Paragraph 33 of GSTR 2001/7 provides that an asset which is acquired and used for resale in the course of carrying on an enterprise (for example, trading stock) is not a 'capital asset' for the purposes of paragraph 188-25(a). Paragraph 35 continues stating that if the means by which you derive income is through the disposal of an asset, the asset will be of a revenue nature rather than a capital asset even if such a disposal is an occasional or one-off transaction.
Paragraph 36 provides that an asset held by an entity over a period may change its character from capital to revenue or from revenue to capital. For the purposes of section 188-25 the character of an asset must be determined at the time of expected supply.
In this case the trustees were appointed for the sale of the land by the Supreme Court of NSW.
The court further ordered that:
· under section 138 (3) of the Real Property Act 1900 (NSW) that the Registrar-General cancels all the sub-folios for the land and issues a new single certificate of title for the land recording the trustees as the registered proprietors;
· the land be vested in the trustees and be held by the trustees upon the statutory trust for sale pursuant to Division 6 of Part 4 of the Conveyancing Act 1999 (NSW);
In this case, the sole purpose for holding the property is for sale as prescribed for by section 66G of the Conveyancing Act 1999.
Goods and services tax ruling (GSTR 2012/6) considers how section 9-5, Subdivision 40-B, and Subdivision 40-C of the GST Act apply to supplies of commercial residential premises and supplies of accommodation in commercial residential premises.
GSTR 2012/6 provides at paragraph 6 that among other things the definition of 'commercial residential premises' in section 195-1 includes a hotel, motel, inn, hostel or boarding house; or anything similar to commercial residential premises.
A search on the internet shows that the property is categorised as 1 hotel, motel, pub and leisure property.
Paragraph 8 of GSTR 2012/6 has been reproduced below:
8. A supply by way of sale or lease of commercial residential premises is a taxable supply. A supply of accommodation in commercial residential premises provided to an individual by the entity that owns or controls the commercial residential premises is also a taxable supply.
In this case we do not consider the trustees supply of the property to be the transfer of ownership of a capital asset and as such it is not excluded from calculations of projected GST turnover by virtue of paragraph 188-25(a).
As stated above what is being looked at is the supply of a commercial residential property (resort) by the trustees who were appointed and whose sole purpose is to hold the property for sale in the course of an enterprise they carry on and as prescribed by section 66G of the Conveyancing Act 1999.
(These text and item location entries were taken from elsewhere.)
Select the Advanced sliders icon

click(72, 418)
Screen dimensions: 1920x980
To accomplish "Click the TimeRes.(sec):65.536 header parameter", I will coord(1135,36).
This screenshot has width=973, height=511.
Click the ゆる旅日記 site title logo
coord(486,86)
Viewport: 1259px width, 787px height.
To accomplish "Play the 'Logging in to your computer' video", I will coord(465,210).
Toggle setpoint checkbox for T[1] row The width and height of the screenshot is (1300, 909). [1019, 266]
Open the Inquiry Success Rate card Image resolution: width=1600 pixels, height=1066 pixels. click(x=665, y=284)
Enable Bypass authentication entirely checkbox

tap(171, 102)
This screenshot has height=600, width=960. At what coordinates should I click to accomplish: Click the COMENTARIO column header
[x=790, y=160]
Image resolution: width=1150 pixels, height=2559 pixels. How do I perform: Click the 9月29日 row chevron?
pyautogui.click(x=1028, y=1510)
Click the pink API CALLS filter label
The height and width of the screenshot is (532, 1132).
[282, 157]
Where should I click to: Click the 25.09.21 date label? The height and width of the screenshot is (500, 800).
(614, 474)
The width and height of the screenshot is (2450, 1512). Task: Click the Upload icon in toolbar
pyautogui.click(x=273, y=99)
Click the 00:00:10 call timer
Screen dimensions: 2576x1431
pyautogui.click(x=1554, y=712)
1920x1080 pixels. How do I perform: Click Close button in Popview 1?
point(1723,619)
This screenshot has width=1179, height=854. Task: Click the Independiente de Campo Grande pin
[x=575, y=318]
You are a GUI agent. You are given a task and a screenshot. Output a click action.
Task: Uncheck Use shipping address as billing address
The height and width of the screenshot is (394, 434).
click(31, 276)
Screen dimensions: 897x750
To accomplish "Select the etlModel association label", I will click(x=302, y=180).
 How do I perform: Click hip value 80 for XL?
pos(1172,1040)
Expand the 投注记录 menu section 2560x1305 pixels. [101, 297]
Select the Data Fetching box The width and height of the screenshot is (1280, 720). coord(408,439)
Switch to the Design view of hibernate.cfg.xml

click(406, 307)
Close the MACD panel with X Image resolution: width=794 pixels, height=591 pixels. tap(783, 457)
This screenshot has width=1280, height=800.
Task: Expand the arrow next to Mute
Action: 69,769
Further, as stated above the sale of commercial residential premises/resort is taxable. Therefore, whoever sold the property if not registered for GST would have been required to be registered under section 23-5 as their GST turnover would be over the registration turnover threshold.
Question 4
Is the sale of the property by the Trustees a taxable supply under section 9-5 of the GST Act?
Answer
Yes.
Reasons for decision
Section 9-40 provides that you are liable for GST on any taxable supplies that you make.
Section 9-5 provides that you make a taxable supply if you make the supply for consideration; the supply is made in the course or furtherance of an enterprise that you carry on; the supply is connected with the indirect tax zone; and you are registered, or required to be registered for GST.
However, the supply is not a taxable supply to the extent that it is GST-free or input taxed.
In this case the trustees will make the supply for consideration; the supply will be made in the course or furtherance of an enterprise the trustees carry on; the supply is connected with the indirect tax zone; and the trustees will be required to be registered for GST.
Also given the facts of this case the supply of the property will be neither input taxed nor GST-free.
Therefore, the sale of the property by the Trustees will be a taxable supply under section 9-5 of the GST Act.